--- Begin SOURCE ---

How can I pass $var_find variable as argment to find command?

test.sh
Code:
 
var_find=' \( -name "*.xml" -o -name "*.jsp" \) '
 
echo "${var_find}"
 
find . -type f ${var_find} -print
 
# Below statement works fine.. I want to replace this with the above..
#find . \( -name "*.xml" -o -name "*.jsp" \)  -print

output -->
Quote:

\( -name "*.xml" -o -name "*.jsp" \)
find: bad option \(
find: path-list predicate-list
I tried escape character to escape " quotes,, and different types of braces for calling var_find,, none seem to be working..

Could someone help with this ?
# 2  
Old 10-12-2010
Try:
Code:
eval find . -type f "${var_find}" -print

This User Gave Thanks to Scrutinizer For This Post:
# 3  
Old 10-12-2010
Thanks Mr. Scrutinizer,, that makes it work..
# 4  
Old 10-12-2010
Quote:
Originally Posted by kchinnam
Code:
var_find[/SIZE]=' \( -name "*.xml" -o -name "*.jsp" \) '
 
# Below statement works fine.. I want to replace this with the above..
#find . \( -name "*.xml" -o -name "*.jsp" \)  -print

Could someone help with this ?

--- End SOURCE ---

TASKS AND EXERCISES –
(a) In the forum thread on passing a variable to find, what command does Scrutinizer suggest trying?
(b) Summarize the forum thread on passing a variable to find in two sentences.

--- Begin RAW DATA ---

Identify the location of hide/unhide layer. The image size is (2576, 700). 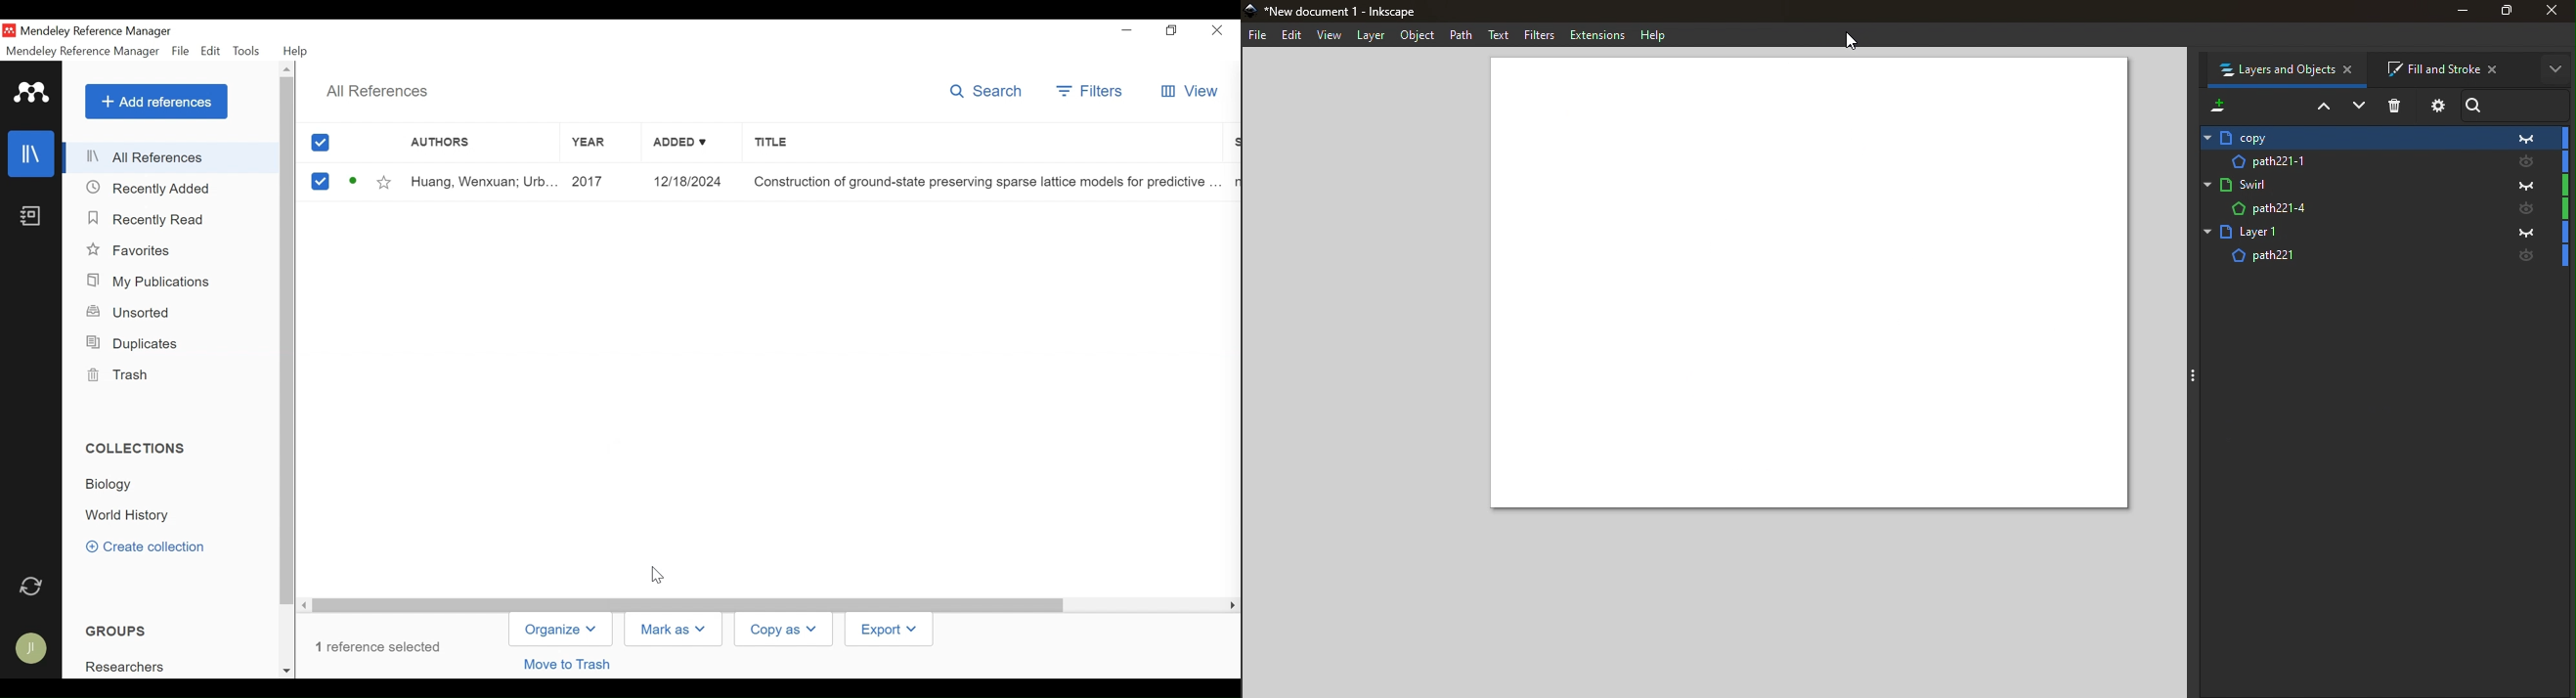
(2531, 163).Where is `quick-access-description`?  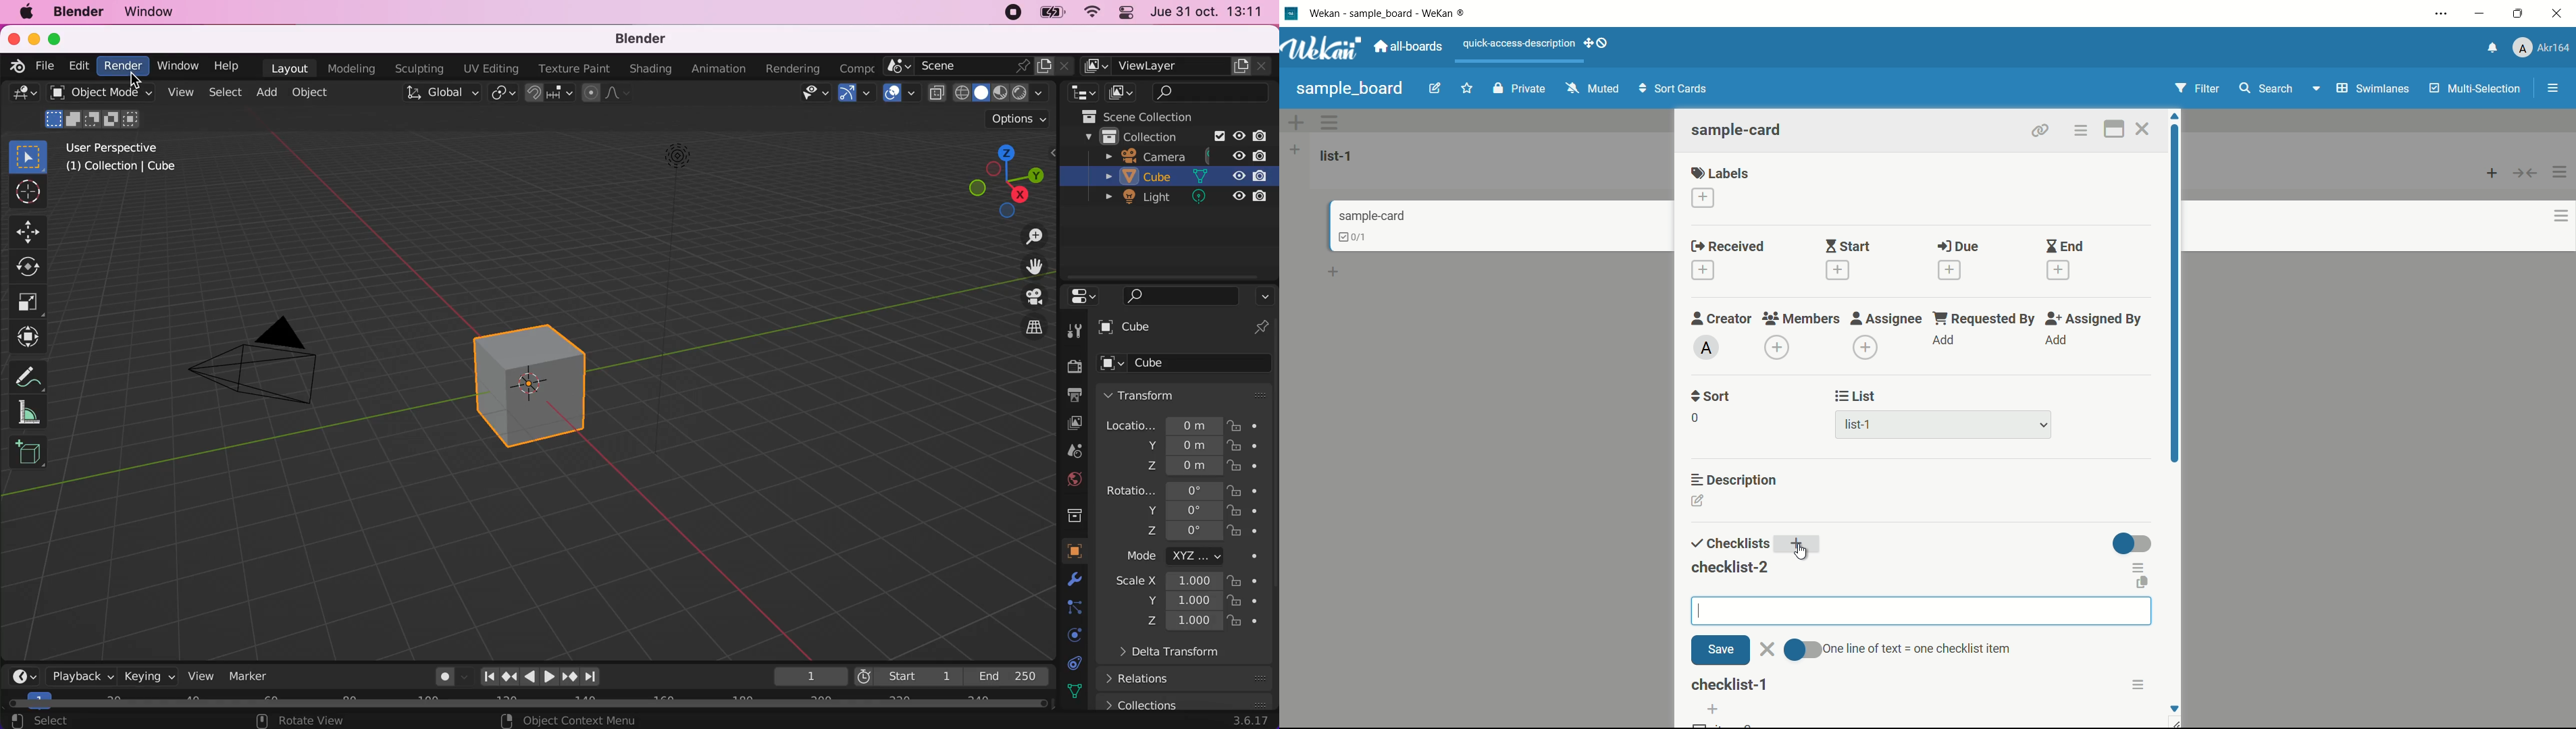
quick-access-description is located at coordinates (1520, 43).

--- End RAW DATA ---

FULL ANSWERS –
(a) eval find . -type f "${var_find}" -print

(b) A poster wants to store the expression \( -name "*.xml" -o -name "*.jsp" \) in the variable var_find and pass it to find, but the command fails with "find: bad option \(" even after the poster tries escaping quotes and using different braces. Scrutinizer suggests running the command through eval, and the poster confirms that this makes it work.